* [Problem to solve]: The response should be the data again, identical in every line.

^^^^^^^^^^^^^^^^

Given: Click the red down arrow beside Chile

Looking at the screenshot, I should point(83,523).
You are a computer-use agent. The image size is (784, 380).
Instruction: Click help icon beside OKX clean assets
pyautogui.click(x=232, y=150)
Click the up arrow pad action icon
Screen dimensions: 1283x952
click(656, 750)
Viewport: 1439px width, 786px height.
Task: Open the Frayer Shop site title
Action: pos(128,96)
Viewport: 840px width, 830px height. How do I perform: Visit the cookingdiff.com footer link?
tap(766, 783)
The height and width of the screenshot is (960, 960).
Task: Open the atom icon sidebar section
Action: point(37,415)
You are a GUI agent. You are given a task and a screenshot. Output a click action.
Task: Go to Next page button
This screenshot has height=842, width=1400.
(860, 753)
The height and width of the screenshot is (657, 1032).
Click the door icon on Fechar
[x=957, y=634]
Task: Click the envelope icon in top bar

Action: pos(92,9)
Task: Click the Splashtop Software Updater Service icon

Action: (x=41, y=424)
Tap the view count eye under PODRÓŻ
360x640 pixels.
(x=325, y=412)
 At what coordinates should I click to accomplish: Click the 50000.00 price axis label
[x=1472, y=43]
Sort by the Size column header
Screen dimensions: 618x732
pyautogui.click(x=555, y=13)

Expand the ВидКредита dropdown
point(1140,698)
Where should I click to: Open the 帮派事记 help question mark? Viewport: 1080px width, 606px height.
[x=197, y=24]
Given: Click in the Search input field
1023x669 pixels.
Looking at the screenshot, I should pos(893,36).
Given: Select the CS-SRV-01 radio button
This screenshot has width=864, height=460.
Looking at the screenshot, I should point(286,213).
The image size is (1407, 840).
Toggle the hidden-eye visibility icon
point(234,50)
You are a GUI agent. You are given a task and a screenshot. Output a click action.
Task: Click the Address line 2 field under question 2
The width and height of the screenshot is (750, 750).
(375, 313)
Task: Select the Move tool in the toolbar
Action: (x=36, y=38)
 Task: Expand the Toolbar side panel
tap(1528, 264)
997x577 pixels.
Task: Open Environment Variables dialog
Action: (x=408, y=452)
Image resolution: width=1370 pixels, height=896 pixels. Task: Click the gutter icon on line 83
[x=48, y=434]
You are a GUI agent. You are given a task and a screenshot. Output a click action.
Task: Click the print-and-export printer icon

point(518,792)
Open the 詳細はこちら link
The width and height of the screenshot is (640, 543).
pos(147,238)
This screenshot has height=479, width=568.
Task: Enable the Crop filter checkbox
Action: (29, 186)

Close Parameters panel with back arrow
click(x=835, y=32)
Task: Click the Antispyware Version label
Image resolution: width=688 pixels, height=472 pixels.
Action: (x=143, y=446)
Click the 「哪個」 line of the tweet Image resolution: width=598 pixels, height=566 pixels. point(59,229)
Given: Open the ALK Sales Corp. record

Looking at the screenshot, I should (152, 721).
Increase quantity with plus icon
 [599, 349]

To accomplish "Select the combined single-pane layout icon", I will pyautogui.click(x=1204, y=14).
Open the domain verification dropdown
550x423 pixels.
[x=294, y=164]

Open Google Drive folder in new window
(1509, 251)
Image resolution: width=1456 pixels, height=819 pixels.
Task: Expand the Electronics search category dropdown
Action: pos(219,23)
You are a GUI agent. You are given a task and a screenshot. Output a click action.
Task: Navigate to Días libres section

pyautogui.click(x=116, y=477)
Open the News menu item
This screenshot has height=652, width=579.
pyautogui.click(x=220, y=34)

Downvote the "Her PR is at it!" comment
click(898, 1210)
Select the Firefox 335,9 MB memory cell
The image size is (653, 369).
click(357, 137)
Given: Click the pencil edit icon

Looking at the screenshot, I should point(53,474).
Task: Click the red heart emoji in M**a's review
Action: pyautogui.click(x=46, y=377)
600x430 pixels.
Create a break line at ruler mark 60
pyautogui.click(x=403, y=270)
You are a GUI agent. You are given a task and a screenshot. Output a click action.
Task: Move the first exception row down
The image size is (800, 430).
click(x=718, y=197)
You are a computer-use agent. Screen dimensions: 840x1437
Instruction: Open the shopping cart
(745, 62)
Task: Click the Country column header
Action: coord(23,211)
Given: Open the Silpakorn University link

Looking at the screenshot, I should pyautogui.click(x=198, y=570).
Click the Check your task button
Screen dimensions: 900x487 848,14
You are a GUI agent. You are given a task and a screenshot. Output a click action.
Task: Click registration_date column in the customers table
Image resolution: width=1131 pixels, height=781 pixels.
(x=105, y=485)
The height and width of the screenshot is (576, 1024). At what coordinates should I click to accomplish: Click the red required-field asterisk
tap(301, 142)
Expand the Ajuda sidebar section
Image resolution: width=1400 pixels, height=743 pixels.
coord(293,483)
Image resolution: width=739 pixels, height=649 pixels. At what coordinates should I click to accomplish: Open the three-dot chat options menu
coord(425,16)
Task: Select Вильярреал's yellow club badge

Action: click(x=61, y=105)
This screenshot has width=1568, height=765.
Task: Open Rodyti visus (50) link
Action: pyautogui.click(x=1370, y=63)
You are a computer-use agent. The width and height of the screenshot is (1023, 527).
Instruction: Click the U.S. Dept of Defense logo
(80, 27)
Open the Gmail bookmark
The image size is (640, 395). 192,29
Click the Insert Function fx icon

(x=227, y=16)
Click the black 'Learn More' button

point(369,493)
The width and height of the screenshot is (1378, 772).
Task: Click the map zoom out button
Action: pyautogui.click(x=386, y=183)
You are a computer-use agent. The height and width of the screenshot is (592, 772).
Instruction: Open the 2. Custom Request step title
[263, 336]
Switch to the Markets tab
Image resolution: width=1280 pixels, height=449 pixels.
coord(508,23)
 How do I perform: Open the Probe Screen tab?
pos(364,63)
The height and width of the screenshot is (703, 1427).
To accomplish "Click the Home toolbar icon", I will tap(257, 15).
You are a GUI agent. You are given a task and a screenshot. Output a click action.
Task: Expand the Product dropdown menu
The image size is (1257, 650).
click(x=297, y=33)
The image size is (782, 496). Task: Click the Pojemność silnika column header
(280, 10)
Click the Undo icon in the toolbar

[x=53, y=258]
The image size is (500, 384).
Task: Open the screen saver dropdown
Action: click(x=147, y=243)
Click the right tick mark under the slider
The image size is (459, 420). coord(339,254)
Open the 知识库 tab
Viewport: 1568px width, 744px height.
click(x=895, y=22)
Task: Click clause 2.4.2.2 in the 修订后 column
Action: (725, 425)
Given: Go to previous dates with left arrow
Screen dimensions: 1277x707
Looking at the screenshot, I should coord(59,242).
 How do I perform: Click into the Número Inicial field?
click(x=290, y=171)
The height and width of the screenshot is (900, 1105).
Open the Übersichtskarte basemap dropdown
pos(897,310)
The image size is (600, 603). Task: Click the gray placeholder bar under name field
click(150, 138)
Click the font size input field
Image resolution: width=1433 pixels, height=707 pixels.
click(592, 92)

^^^^^^^^^^^^^^^^

* [Written response]:
Given: Click the red down arrow beside Chile

Looking at the screenshot, I should point(83,523).
You are a computer-use agent. The image size is (784, 380).
Instruction: Click help icon beside OKX clean assets
pyautogui.click(x=232, y=150)
Click the up arrow pad action icon
Screen dimensions: 1283x952
click(656, 750)
Viewport: 1439px width, 786px height.
Task: Open the Frayer Shop site title
Action: pos(128,96)
Viewport: 840px width, 830px height. How do I perform: Visit the cookingdiff.com footer link?
tap(766, 783)
The height and width of the screenshot is (960, 960).
Task: Open the atom icon sidebar section
Action: point(37,415)
You are a GUI agent. You are given a task and a screenshot. Output a click action.
Task: Go to Next page button
This screenshot has height=842, width=1400.
(860, 753)
The height and width of the screenshot is (657, 1032).
Click the door icon on Fechar
[x=957, y=634]
Task: Click the envelope icon in top bar

Action: pos(92,9)
Task: Click the Splashtop Software Updater Service icon

Action: (x=41, y=424)
Tap the view count eye under PODRÓŻ
360x640 pixels.
(x=325, y=412)
 At what coordinates should I click to accomplish: Click the 50000.00 price axis label
[x=1472, y=43]
Sort by the Size column header
Screen dimensions: 618x732
pyautogui.click(x=555, y=13)

Expand the ВидКредита dropdown
point(1140,698)
Where should I click to: Open the 帮派事记 help question mark? Viewport: 1080px width, 606px height.
[x=197, y=24]
Given: Click in the Search input field
1023x669 pixels.
Looking at the screenshot, I should pos(893,36).
Given: Select the CS-SRV-01 radio button
This screenshot has width=864, height=460.
Looking at the screenshot, I should point(286,213).
The image size is (1407, 840).
Toggle the hidden-eye visibility icon
point(234,50)
You are a GUI agent. You are given a task and a screenshot. Output a click action.
Task: Click the Address line 2 field under question 2
The width and height of the screenshot is (750, 750).
(375, 313)
Task: Select the Move tool in the toolbar
Action: (x=36, y=38)
 Task: Expand the Toolbar side panel
tap(1528, 264)
997x577 pixels.
Task: Open Environment Variables dialog
Action: (x=408, y=452)
Image resolution: width=1370 pixels, height=896 pixels. Task: Click the gutter icon on line 83
[x=48, y=434]
You are a GUI agent. You are given a task and a screenshot. Output a click action.
Task: Click the print-and-export printer icon

point(518,792)
Open the 詳細はこちら link
The width and height of the screenshot is (640, 543).
pos(147,238)
This screenshot has height=479, width=568.
Task: Enable the Crop filter checkbox
Action: (29, 186)

Close Parameters panel with back arrow
click(x=835, y=32)
Task: Click the Antispyware Version label
Image resolution: width=688 pixels, height=472 pixels.
Action: (x=143, y=446)
Click the 「哪個」 line of the tweet Image resolution: width=598 pixels, height=566 pixels. point(59,229)
Given: Open the ALK Sales Corp. record

Looking at the screenshot, I should (152, 721).
Increase quantity with plus icon
 [599, 349]

To accomplish "Select the combined single-pane layout icon", I will pyautogui.click(x=1204, y=14).
Open the domain verification dropdown
550x423 pixels.
[x=294, y=164]

Open Google Drive folder in new window
(1509, 251)
Image resolution: width=1456 pixels, height=819 pixels.
Task: Expand the Electronics search category dropdown
Action: pos(219,23)
You are a GUI agent. You are given a task and a screenshot. Output a click action.
Task: Navigate to Días libres section

pyautogui.click(x=116, y=477)
Open the News menu item
This screenshot has height=652, width=579.
pyautogui.click(x=220, y=34)

Downvote the "Her PR is at it!" comment
click(898, 1210)
Select the Firefox 335,9 MB memory cell
The image size is (653, 369).
click(357, 137)
Given: Click the pencil edit icon

Looking at the screenshot, I should point(53,474).
Task: Click the red heart emoji in M**a's review
Action: pyautogui.click(x=46, y=377)
600x430 pixels.
Create a break line at ruler mark 60
pyautogui.click(x=403, y=270)
You are a GUI agent. You are given a task and a screenshot. Output a click action.
Task: Move the first exception row down
The image size is (800, 430).
click(x=718, y=197)
You are a computer-use agent. Screen dimensions: 840x1437
Instruction: Open the shopping cart
(745, 62)
Task: Click the Country column header
Action: coord(23,211)
Given: Open the Silpakorn University link

Looking at the screenshot, I should pyautogui.click(x=198, y=570).
Click the Check your task button
Screen dimensions: 900x487 848,14
You are a GUI agent. You are given a task and a screenshot. Output a click action.
Task: Click registration_date column in the customers table
Image resolution: width=1131 pixels, height=781 pixels.
(x=105, y=485)
The height and width of the screenshot is (576, 1024). At what coordinates should I click to accomplish: Click the red required-field asterisk
tap(301, 142)
Expand the Ajuda sidebar section
Image resolution: width=1400 pixels, height=743 pixels.
coord(293,483)
Image resolution: width=739 pixels, height=649 pixels. At what coordinates should I click to accomplish: Open the three-dot chat options menu
coord(425,16)
Task: Select Вильярреал's yellow club badge

Action: click(x=61, y=105)
This screenshot has width=1568, height=765.
Task: Open Rodyti visus (50) link
Action: pyautogui.click(x=1370, y=63)
You are a computer-use agent. The width and height of the screenshot is (1023, 527).
Instruction: Click the U.S. Dept of Defense logo
(80, 27)
Open the Gmail bookmark
The image size is (640, 395). 192,29
Click the Insert Function fx icon

(x=227, y=16)
Click the black 'Learn More' button

point(369,493)
The width and height of the screenshot is (1378, 772).
Task: Click the map zoom out button
Action: pyautogui.click(x=386, y=183)
You are a computer-use agent. The height and width of the screenshot is (592, 772).
Instruction: Open the 2. Custom Request step title
[263, 336]
Switch to the Markets tab
Image resolution: width=1280 pixels, height=449 pixels.
coord(508,23)
 How do I perform: Open the Probe Screen tab?
pos(364,63)
The height and width of the screenshot is (703, 1427).
To accomplish "Click the Home toolbar icon", I will tap(257, 15).
You are a GUI agent. You are given a task and a screenshot. Output a click action.
Task: Expand the Product dropdown menu
The image size is (1257, 650).
click(x=297, y=33)
The image size is (782, 496). Task: Click the Pojemność silnika column header
(280, 10)
Click the Undo icon in the toolbar

[x=53, y=258]
The image size is (500, 384).
Task: Open the screen saver dropdown
Action: click(x=147, y=243)
Click the right tick mark under the slider
The image size is (459, 420). coord(339,254)
Open the 知识库 tab
Viewport: 1568px width, 744px height.
click(x=895, y=22)
Task: Click clause 2.4.2.2 in the 修订后 column
Action: (725, 425)
Given: Go to previous dates with left arrow
Screen dimensions: 1277x707
Looking at the screenshot, I should coord(59,242).
 How do I perform: Click into the Número Inicial field?
click(x=290, y=171)
The height and width of the screenshot is (900, 1105).
Open the Übersichtskarte basemap dropdown
pos(897,310)
The image size is (600, 603). Task: Click the gray placeholder bar under name field
click(150, 138)
Click the font size input field
Image resolution: width=1433 pixels, height=707 pixels.
click(592, 92)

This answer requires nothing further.